There are several limitations in the current study. First, we exclusively analyzed T2DM patients without DR, hoping to investigate early iris blood flow changes in T2DM patients, and subsequent inclusion of patients with DR of varying severity may be required in the future. Second, our study’s sample size was limited, therefore, larger sample sizes and more centers may be required in future research to validate the value of iris blood flow parameters. Third, we did not actively control ambient lighting in this study, but we did our best to reduce its potential impact using a variety of methods. In future studies, we will improve the ambient lighting control.

In conclusion, AS-OCTA provides a reliable method to quantify iris blood flow.

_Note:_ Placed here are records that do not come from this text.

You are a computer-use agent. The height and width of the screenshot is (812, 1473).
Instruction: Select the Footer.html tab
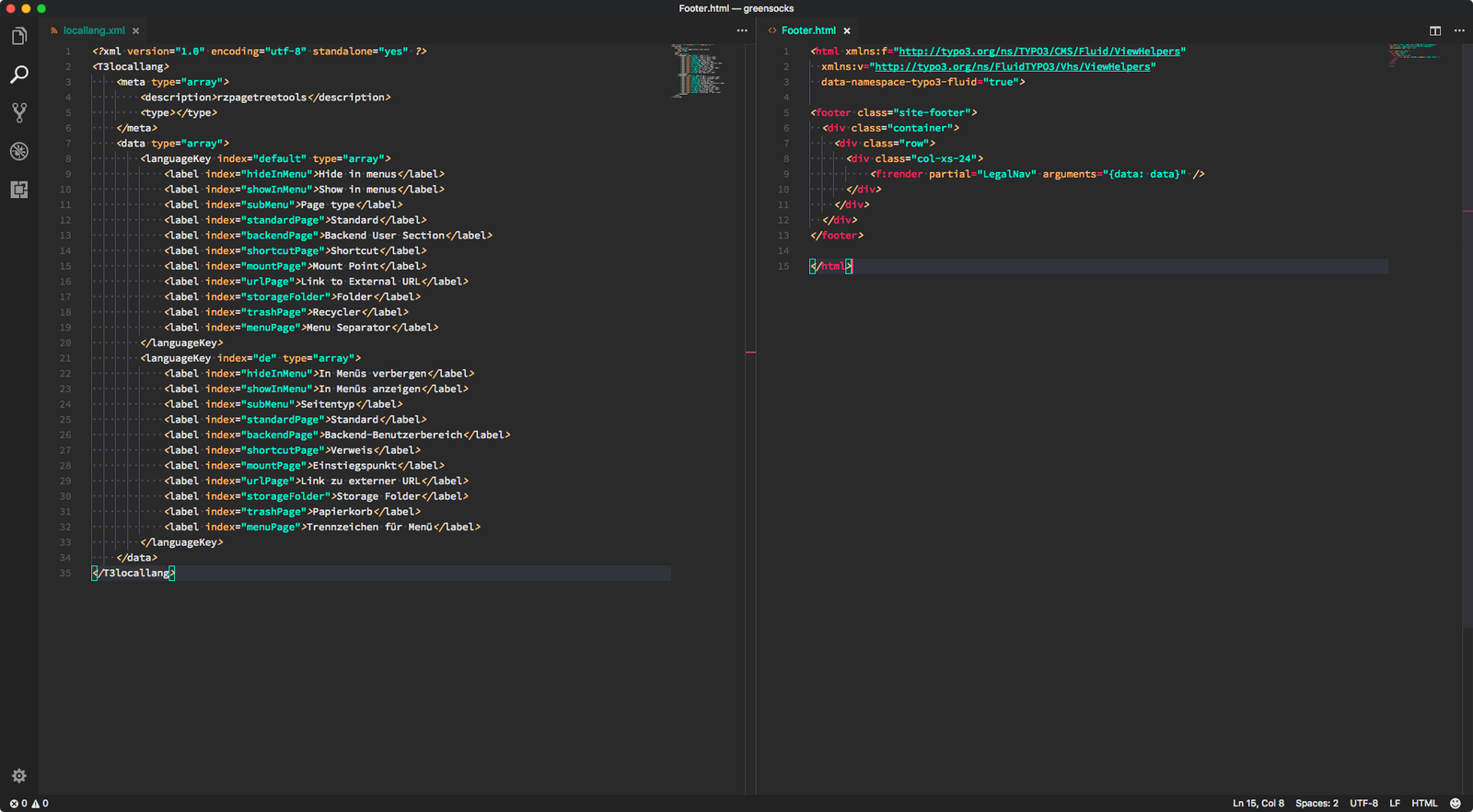coord(807,30)
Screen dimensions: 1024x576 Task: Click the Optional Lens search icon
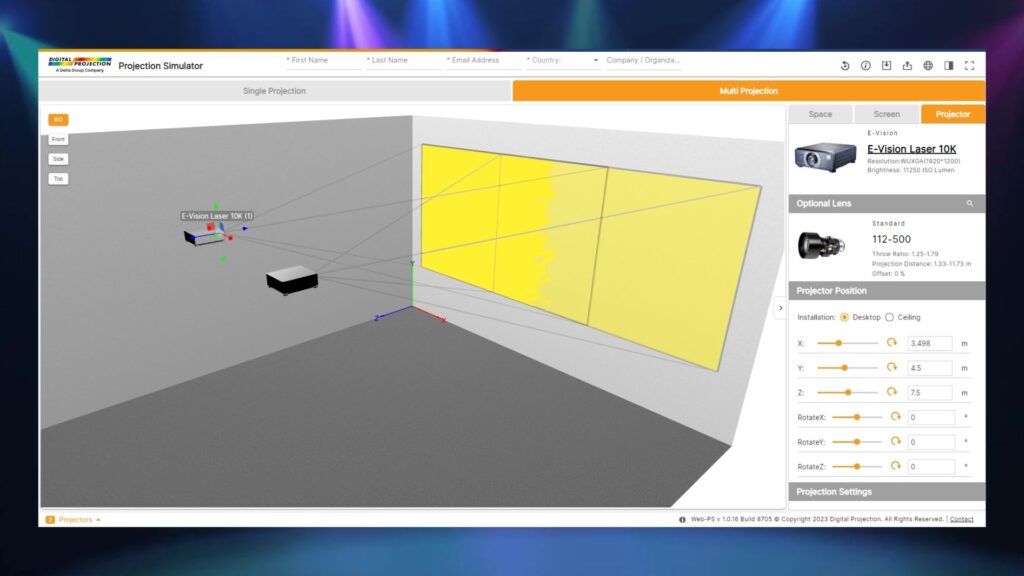pyautogui.click(x=969, y=203)
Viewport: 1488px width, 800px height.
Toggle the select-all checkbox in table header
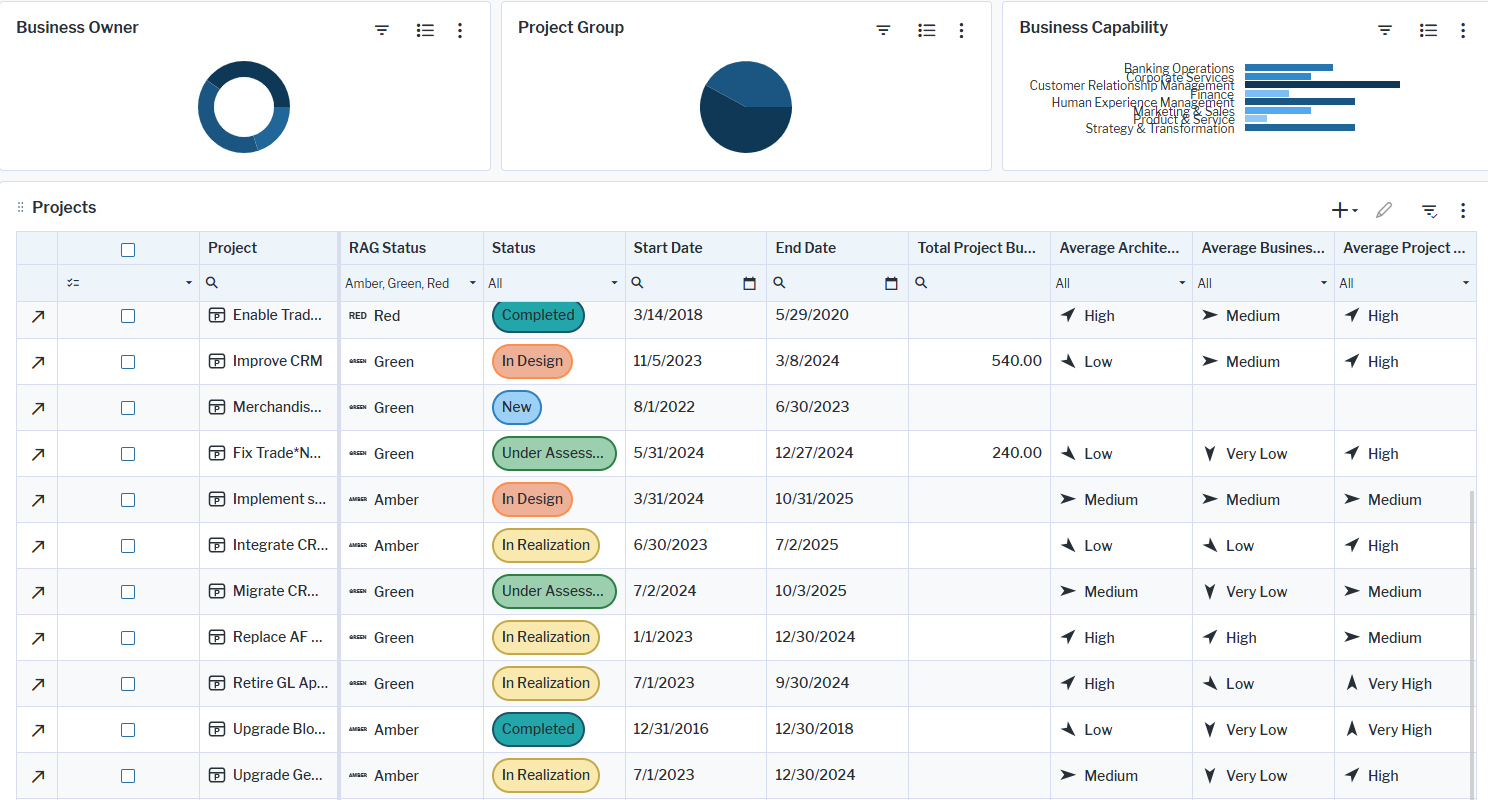(128, 250)
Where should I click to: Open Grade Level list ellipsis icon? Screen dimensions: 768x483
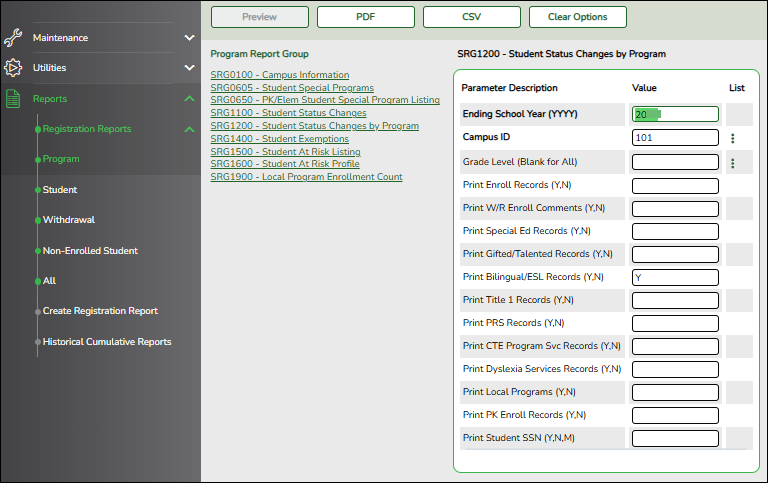click(733, 163)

Our study reveals the deterioration of the iris vascular system in patients with T2DM, even without DR. Male gender was a positive independent predictor of IVD, whereas body mass index and blood glucose were negative independent predictors of IVD. These findings highlight the significance of iris blood flow parameters in T2DM patients, which could be helpful in follow-up studies and future screening for ocular vascular diseases associated with T2DM.